*** Block opens ***
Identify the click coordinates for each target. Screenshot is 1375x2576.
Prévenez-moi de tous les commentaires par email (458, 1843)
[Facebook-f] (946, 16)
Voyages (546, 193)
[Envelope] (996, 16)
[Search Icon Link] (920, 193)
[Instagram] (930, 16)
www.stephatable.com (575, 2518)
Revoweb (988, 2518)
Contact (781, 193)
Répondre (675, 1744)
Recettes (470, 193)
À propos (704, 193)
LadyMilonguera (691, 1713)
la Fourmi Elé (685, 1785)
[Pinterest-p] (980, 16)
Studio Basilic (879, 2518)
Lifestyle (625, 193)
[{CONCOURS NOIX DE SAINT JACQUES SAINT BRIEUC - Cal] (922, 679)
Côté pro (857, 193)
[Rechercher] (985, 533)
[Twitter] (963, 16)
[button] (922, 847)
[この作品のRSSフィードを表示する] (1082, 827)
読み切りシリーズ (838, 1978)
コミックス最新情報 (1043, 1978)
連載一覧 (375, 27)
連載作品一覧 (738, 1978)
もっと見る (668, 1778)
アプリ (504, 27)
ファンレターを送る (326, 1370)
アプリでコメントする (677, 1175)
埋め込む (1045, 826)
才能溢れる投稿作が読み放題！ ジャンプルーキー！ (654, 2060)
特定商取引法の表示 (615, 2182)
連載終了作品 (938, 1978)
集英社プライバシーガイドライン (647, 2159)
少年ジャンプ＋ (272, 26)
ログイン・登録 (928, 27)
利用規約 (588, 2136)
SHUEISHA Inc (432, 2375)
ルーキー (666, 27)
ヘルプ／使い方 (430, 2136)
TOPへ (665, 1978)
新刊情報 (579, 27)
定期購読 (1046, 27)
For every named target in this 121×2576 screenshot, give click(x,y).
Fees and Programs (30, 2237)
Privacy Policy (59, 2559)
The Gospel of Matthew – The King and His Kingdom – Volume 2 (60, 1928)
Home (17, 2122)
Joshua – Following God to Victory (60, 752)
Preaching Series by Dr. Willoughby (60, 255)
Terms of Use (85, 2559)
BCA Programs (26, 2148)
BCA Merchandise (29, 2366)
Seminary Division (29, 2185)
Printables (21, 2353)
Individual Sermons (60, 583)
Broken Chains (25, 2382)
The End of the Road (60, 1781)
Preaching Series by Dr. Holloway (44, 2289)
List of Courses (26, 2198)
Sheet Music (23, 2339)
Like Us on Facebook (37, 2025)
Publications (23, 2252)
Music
*** Block closes ***
Task to carry out:
Reproduce exactly the section above that begins at the line containing "Contact (781, 193)" and ends at the line containing "読み切りシリーズ (838, 1978)", leaving out all other lines.

Answer area:
Contact (781, 193)
Répondre (675, 1744)
Recettes (470, 193)
À propos (704, 193)
LadyMilonguera (691, 1713)
la Fourmi Elé (685, 1785)
[Pinterest-p] (980, 16)
Studio Basilic (879, 2518)
Lifestyle (625, 193)
[{CONCOURS NOIX DE SAINT JACQUES SAINT BRIEUC - Cal] (922, 679)
Côté pro (857, 193)
[Rechercher] (985, 533)
[Twitter] (963, 16)
[button] (922, 847)
[この作品のRSSフィードを表示する] (1082, 827)
読み切りシリーズ (838, 1978)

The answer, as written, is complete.